# WHAT NEEDS TO BE DONE:
Each line of the records is to be returned verbatim, with the images omitted.

[Opening EXCERPTED RECORDS section]

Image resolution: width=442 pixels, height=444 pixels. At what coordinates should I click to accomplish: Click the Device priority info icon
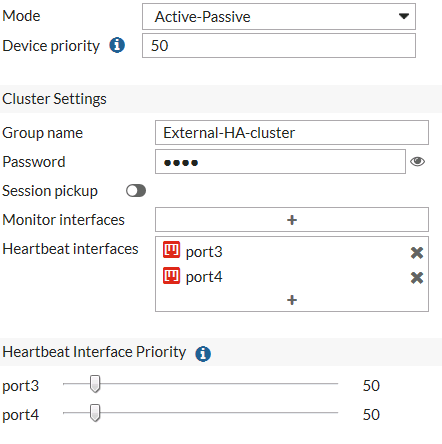pyautogui.click(x=117, y=45)
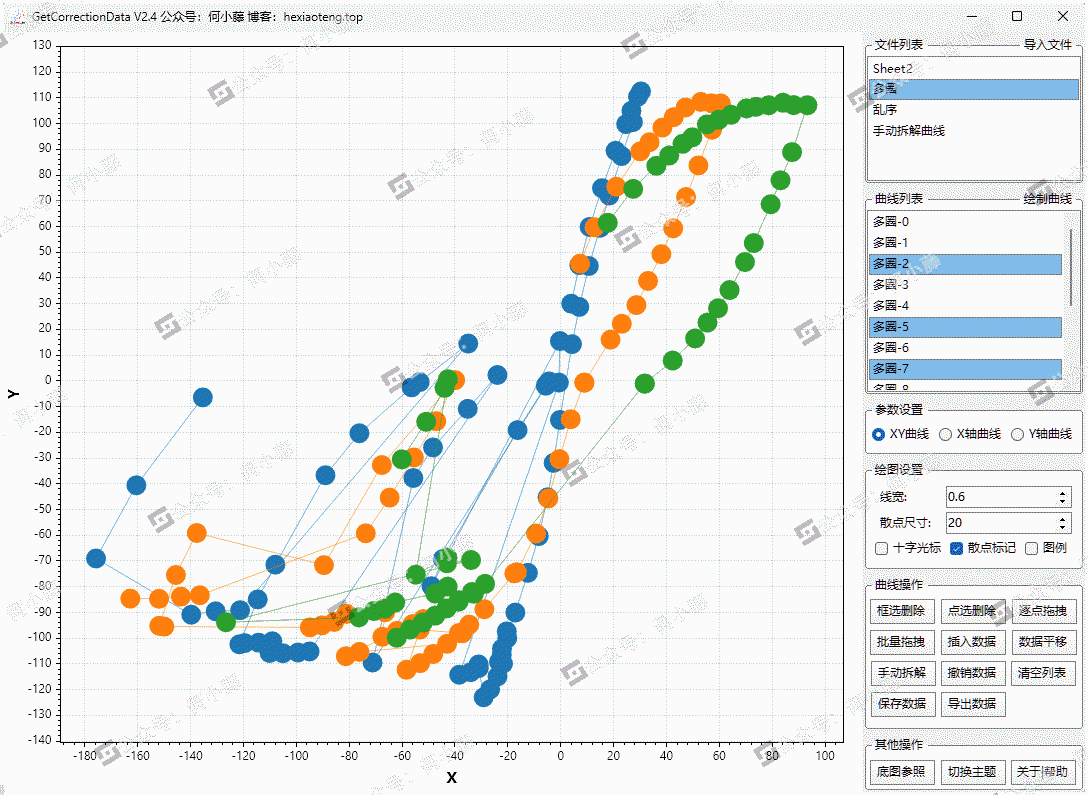Decrease scatter size with the down stepper arrow
The width and height of the screenshot is (1088, 795).
(x=1063, y=527)
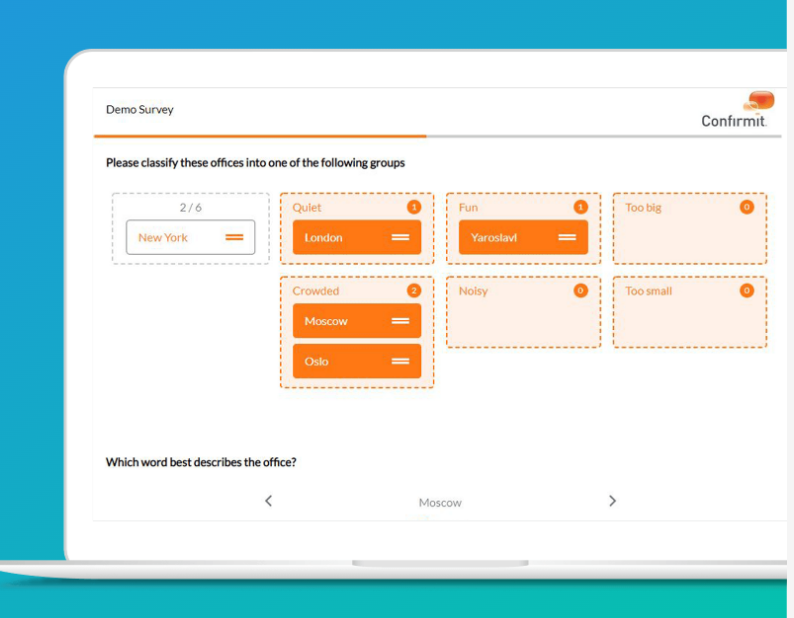Viewport: 794px width, 618px height.
Task: Click the empty Too small group box
Action: (x=689, y=322)
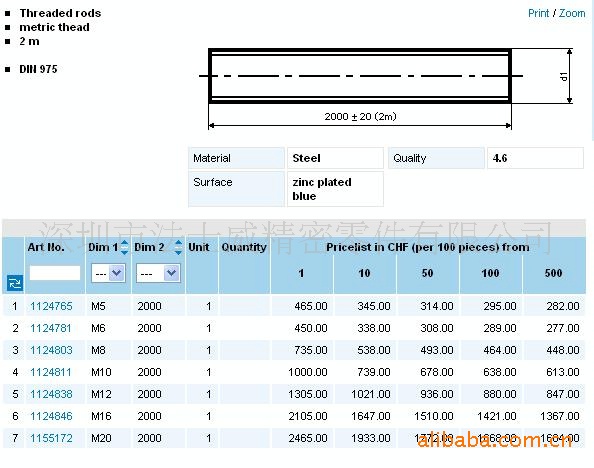Screen dimensions: 594x468
Task: Open article 1124838 for M12 rod
Action: coord(51,394)
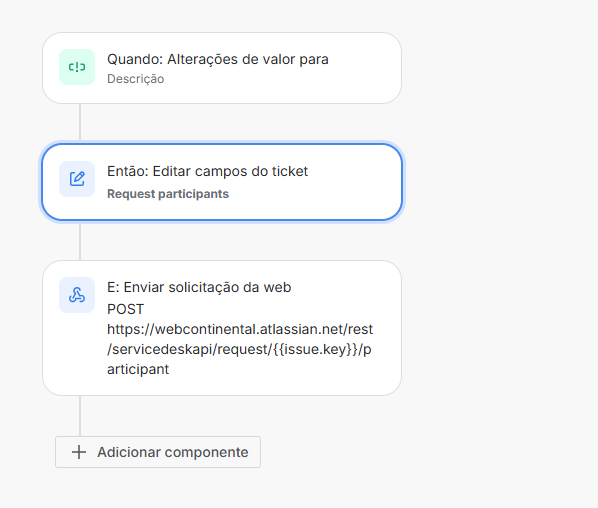Open 'E: Enviar solicitação da web' action
This screenshot has height=508, width=598.
point(199,287)
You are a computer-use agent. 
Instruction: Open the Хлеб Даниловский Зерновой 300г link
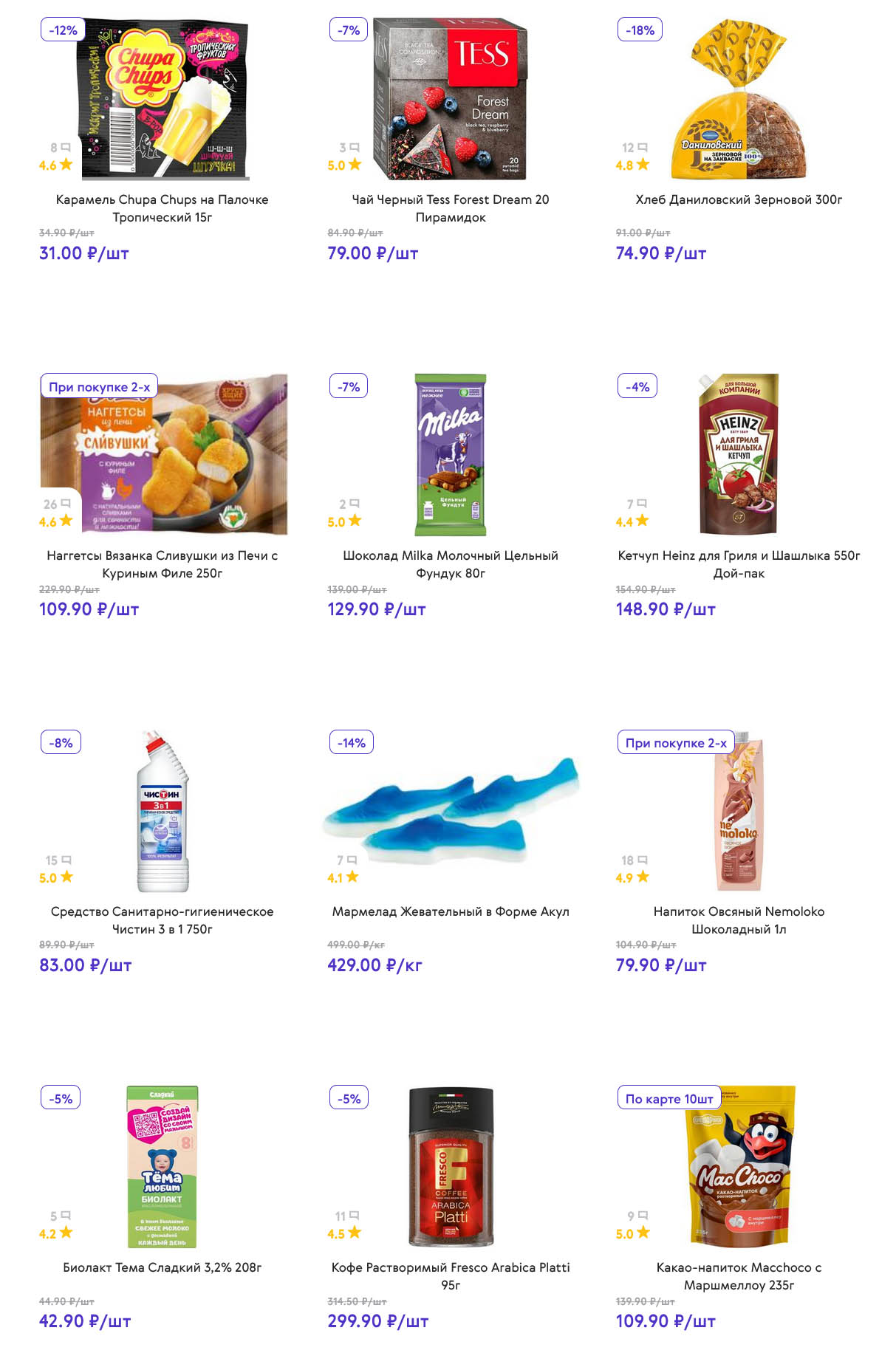(739, 199)
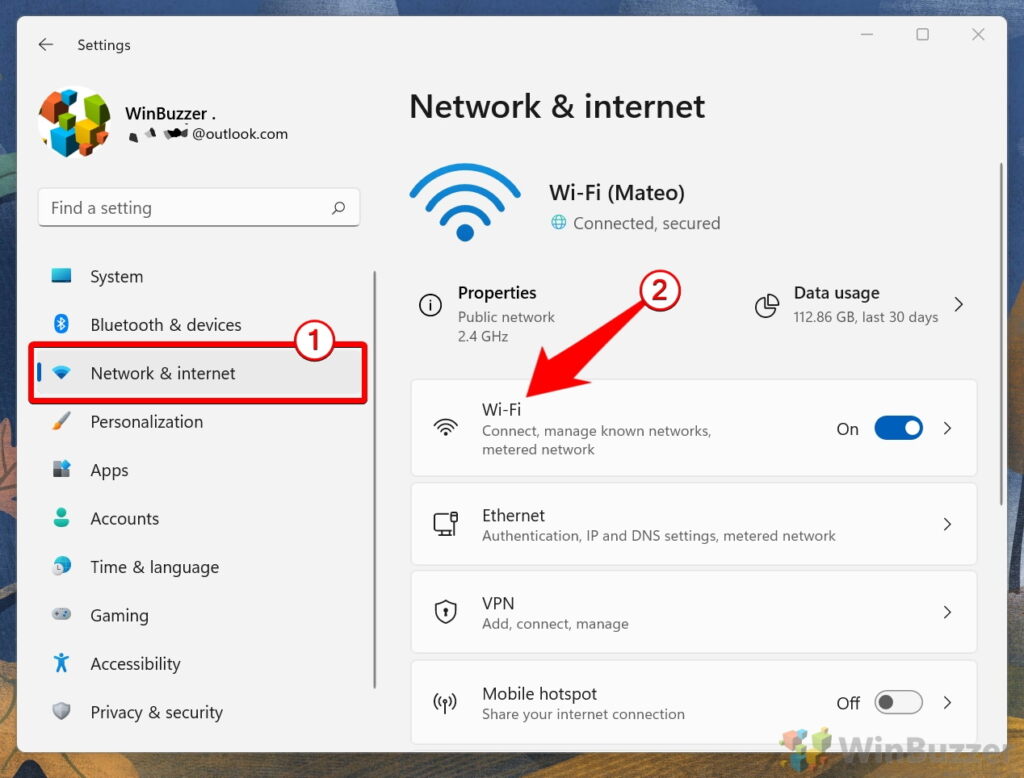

[Closing EXCERPTED RECORDS section]

# TASK SOLUTION:
Image resolution: width=442 pixels, height=444 pixels. At what coordinates should I click to accomplish: Click the Device priority info icon
pyautogui.click(x=117, y=45)
Decrease scatter size with the down stepper arrow
The width and height of the screenshot is (1088, 795).
(x=1063, y=527)
Viewport: 794px width, 618px height.
Task: Click the empty Too small group box
Action: (x=689, y=322)
Screen dimensions: 594x468
Task: Open article 1124838 for M12 rod
Action: coord(51,394)
Open 'E: Enviar solicitação da web' action
This screenshot has height=508, width=598.
point(199,287)
You are a computer-use agent. 
Instruction: Open the Хлеб Даниловский Зерновой 300г link
(739, 199)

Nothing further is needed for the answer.